Tezahürün bu yeni anlamının keşfi, onu betimlerken kullandığımız kavramların anlamlarını da dönüştürür. Duyumun kendisi artık beliren bir şeyse, duyum dünyaya doğru bir aşkınlığa işaret ediyorsa artık duyum ve nesne ayrımını bir kenara bırakmalıyız. Tezahür eden duyumsanır bir içerik veya bir nesne değil bir edimselliğin ve ilkesel olarak görünmez olan dünyanın birbirlerine aidiyetleridir. Böylece duyumsanır mevcudiyet dünyanın namevcudiyetine doğru kayar, veya diğer bir deyişler dünyanın aktüel olarak orada olmayışı duyumsanırın aktüel verilişine bulaşır, öyle ki fenomenal alanın betimlenmesiyle ortaya çıkan, mevcudiyete ve namevcudiyete aynı uzaklıkta bulunan yeni bir varlık türü ile baş başa kalırız. Bu yeni varlık türü olan ufuk her iki filozofun da düşüncelerinin merkezinde yer alır. Husserl’in teşvikiyle bu kavramın yeniden düşünülmesi, klasik zaman mevhumunun eleştirisine ve Merleau-Ponty’de Ten13, Patočka’da Bütünlük14 olarak ortaya çıkacak başka bir yapının tanımlanmasına yol açacaktır.

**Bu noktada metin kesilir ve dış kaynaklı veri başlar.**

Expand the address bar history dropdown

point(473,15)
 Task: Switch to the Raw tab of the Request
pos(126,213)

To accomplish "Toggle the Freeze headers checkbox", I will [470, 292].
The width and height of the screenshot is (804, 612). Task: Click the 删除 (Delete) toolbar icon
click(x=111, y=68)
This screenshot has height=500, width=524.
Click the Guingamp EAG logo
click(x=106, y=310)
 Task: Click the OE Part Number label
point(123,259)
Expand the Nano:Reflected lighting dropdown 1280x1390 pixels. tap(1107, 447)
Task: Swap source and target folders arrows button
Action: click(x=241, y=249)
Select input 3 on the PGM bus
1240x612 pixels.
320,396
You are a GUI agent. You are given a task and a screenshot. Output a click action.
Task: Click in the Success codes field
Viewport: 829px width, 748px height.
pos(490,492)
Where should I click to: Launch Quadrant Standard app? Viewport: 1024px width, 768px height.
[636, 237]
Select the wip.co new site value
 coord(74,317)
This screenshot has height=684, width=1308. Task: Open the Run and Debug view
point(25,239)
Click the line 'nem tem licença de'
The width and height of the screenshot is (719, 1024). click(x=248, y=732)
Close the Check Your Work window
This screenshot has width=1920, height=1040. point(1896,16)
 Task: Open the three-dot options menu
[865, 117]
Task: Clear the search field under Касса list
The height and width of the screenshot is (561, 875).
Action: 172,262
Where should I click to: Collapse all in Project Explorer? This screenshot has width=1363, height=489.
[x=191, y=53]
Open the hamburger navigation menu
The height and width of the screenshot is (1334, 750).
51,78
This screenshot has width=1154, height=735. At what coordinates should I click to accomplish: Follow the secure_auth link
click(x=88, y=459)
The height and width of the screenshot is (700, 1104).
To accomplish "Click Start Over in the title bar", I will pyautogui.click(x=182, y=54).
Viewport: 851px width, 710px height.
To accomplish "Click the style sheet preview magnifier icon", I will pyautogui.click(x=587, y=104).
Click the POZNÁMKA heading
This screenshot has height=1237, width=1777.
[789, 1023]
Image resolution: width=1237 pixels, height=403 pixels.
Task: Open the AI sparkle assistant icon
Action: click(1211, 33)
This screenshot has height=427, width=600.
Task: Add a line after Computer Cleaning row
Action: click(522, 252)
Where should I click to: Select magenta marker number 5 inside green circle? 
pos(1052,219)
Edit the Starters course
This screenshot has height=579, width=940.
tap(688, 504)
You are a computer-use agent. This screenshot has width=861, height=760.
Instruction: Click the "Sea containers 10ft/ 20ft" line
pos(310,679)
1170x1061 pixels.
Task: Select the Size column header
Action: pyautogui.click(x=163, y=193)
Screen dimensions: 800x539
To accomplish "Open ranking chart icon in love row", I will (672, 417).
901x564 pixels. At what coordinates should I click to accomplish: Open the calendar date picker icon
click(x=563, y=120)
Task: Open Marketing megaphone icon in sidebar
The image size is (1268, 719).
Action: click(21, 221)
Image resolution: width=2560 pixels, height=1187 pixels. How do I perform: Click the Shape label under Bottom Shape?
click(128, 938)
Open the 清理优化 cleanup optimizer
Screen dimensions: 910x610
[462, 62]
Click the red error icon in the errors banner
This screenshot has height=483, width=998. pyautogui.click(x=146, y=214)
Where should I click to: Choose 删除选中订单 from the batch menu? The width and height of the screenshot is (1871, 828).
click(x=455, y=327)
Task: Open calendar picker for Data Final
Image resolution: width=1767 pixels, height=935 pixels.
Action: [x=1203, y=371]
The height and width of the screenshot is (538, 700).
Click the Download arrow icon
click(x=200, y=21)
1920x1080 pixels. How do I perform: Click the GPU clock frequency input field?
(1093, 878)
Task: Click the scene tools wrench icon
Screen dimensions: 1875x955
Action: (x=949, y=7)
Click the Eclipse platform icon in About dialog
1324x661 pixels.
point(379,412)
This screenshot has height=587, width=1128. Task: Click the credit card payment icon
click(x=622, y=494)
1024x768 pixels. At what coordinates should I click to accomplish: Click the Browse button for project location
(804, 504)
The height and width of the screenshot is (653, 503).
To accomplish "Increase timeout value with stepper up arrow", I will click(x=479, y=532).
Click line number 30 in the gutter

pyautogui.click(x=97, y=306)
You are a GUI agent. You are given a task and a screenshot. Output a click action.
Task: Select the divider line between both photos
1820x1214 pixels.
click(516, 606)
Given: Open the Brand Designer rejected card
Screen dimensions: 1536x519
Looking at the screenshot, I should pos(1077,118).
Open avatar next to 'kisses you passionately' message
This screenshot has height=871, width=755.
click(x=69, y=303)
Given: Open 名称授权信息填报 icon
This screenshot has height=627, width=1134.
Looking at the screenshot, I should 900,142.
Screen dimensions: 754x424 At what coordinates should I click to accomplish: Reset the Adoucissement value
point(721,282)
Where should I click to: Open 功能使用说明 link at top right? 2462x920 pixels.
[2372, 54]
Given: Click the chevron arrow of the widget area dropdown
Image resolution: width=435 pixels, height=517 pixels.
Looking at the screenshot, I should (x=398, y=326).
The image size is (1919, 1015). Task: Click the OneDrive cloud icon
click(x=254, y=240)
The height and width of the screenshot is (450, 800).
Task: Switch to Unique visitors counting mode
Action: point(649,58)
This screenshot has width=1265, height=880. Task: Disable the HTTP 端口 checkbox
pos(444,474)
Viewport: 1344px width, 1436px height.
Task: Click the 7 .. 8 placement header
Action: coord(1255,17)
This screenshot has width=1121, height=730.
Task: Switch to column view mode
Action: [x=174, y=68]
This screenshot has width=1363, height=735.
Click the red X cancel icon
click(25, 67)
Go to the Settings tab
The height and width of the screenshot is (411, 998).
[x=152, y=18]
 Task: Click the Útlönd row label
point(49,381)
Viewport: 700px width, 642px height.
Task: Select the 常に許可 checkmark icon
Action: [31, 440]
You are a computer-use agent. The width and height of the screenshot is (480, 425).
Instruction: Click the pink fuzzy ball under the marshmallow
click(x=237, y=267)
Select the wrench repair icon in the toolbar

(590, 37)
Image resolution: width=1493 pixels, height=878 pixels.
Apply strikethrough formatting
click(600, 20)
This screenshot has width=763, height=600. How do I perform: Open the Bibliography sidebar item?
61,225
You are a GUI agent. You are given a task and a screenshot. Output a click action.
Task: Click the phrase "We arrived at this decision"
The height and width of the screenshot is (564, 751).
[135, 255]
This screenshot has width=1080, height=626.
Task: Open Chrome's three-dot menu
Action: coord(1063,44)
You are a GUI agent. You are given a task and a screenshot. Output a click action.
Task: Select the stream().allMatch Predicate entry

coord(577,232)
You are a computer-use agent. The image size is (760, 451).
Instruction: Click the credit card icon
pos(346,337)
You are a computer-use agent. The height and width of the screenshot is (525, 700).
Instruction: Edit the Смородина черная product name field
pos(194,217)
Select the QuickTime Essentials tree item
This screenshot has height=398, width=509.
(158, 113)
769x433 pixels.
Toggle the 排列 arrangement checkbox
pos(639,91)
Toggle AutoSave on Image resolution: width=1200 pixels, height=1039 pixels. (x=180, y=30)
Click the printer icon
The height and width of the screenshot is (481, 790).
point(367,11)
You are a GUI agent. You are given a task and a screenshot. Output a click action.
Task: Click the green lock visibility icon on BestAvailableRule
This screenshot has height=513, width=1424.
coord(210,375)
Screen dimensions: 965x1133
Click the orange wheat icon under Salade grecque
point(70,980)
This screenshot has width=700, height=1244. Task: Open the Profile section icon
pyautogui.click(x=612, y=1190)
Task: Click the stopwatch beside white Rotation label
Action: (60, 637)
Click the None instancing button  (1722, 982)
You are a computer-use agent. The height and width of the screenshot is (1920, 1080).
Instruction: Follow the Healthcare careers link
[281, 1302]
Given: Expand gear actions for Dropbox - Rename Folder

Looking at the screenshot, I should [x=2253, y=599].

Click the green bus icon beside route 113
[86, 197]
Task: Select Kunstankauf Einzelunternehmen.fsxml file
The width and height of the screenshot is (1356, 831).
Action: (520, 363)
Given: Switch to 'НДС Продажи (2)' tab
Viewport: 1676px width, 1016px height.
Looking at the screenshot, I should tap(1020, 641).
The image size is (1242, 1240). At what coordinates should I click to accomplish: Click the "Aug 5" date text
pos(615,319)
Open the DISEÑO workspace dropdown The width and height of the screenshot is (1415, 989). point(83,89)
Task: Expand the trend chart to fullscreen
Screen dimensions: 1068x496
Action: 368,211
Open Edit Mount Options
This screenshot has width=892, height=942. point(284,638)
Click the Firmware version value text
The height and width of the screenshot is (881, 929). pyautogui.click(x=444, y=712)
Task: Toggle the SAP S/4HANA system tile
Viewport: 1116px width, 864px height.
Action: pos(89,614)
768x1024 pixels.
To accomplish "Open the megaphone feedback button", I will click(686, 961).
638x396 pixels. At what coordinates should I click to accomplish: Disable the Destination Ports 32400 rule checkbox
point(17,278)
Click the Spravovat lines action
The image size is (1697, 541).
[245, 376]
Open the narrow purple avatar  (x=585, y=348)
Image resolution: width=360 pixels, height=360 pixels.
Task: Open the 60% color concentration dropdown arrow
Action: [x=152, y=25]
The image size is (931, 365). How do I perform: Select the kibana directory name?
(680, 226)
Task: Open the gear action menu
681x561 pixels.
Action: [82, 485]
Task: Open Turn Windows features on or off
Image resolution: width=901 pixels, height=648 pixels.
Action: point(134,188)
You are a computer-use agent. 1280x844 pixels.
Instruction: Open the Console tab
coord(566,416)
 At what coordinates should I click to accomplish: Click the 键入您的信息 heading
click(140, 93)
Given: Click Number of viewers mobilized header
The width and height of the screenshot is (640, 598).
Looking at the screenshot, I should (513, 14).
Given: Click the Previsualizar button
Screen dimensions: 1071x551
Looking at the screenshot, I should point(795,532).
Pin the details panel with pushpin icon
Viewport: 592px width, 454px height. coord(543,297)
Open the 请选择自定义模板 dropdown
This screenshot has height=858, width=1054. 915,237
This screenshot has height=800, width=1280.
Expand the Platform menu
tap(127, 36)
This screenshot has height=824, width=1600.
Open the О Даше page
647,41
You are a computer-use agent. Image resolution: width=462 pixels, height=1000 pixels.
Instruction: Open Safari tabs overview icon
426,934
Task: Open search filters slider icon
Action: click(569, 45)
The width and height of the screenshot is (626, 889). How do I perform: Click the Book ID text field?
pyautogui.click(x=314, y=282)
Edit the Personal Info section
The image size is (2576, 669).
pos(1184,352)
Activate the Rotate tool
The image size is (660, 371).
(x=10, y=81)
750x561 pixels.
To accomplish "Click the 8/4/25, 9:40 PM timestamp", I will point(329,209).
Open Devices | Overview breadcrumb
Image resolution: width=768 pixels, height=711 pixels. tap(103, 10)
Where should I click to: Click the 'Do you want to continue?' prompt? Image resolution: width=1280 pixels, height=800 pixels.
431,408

İçsel zaman bilinci tartışması ve tezahürün hareketi üzerine

Husserl’e göre aşkınlık son kertede zamansal bir anlama sahiptir zira o algılananın aşkınlığını siluetlerin dizgisel ufku15 üzerine kurar. Nitekim, algısal deneyimin Husserlci açıklaması çelişkili bir karaktere sahip gibi görünüyor: bir yandan duyumsanır nesnenin verilişine zorunlu olarak eşlik eden ufukları ortaya koyar ve böylece nesneleştirici bakışın eksiksiz açıklama tezine karşı edilginliğin indirgenemez boyutunu aydınlatır; diğer yandan algısal ufkun bile kurucu özneden kaçamayacağını onun, bilincin aktüel olmayan, gizli ve örtük bir tarzından ileri geldiğini öne sürer. Bu yüzden Husserlci bakış açısı ufka bilincin potensiyelliği statüsü vererek, onu bilincin nihai varlığı olan zamandan itibaren yorumlar. Diğer bir deyişle, Husserl’de ufuk mevcut yaşantıya “aittir”; her bilinç haline eşlik eder ve onlar tarafından görünüşe getirilir. Kartezyen Meditasyonlar16’ın 19. paragrafında Husserl şunu ileri sürer: “her edimsellik kendi öz edilgenliğini içerir” zira “bu edilgenlikler mutlak olarak belirlenmemiş olasılıklar olmaktan çok, içeriklerine bakıldığında, edimsel halin kendisinde yönelimsel olarak önceden-belirlenmişlerdir17. Böylece Husserl yönelimselliğin yeni biz özelliğini ortaya çıkarır zira her bilinç hali yönelimsel bir ufka sahiptir, öyle ki bu ufuklar bilincin edilgenliğine denk düşer. Diğer bir deyişle, ufuklar “önceden-belirlenmiş” edilginliklerdir ve ufukların temel zımni hallerine rağmen bilinç halleri bir şekilde onlara “belli bir belirleme yapısı”18 atfederler. İşte Husserlci ufuk teorisinin can alıcı noktası budur: tüm yönelimselliği betimleyen ufuk yapısı, şu veya bu belirlenimin henüz algılanmamış yokluğunda kaybolmaz, zira bu algının yokluğu aslında, hiçbir zaman meydana gelmese de edimsel bilincin kendine öz olasılığı olarak ona ait olacak farklı bir mevcudiyete tekabül eder, öyle ki bu “farklı” mevcudiyet algının mümkün akışına bilincin “potensiyelliği” sıfatıyla kaydolur.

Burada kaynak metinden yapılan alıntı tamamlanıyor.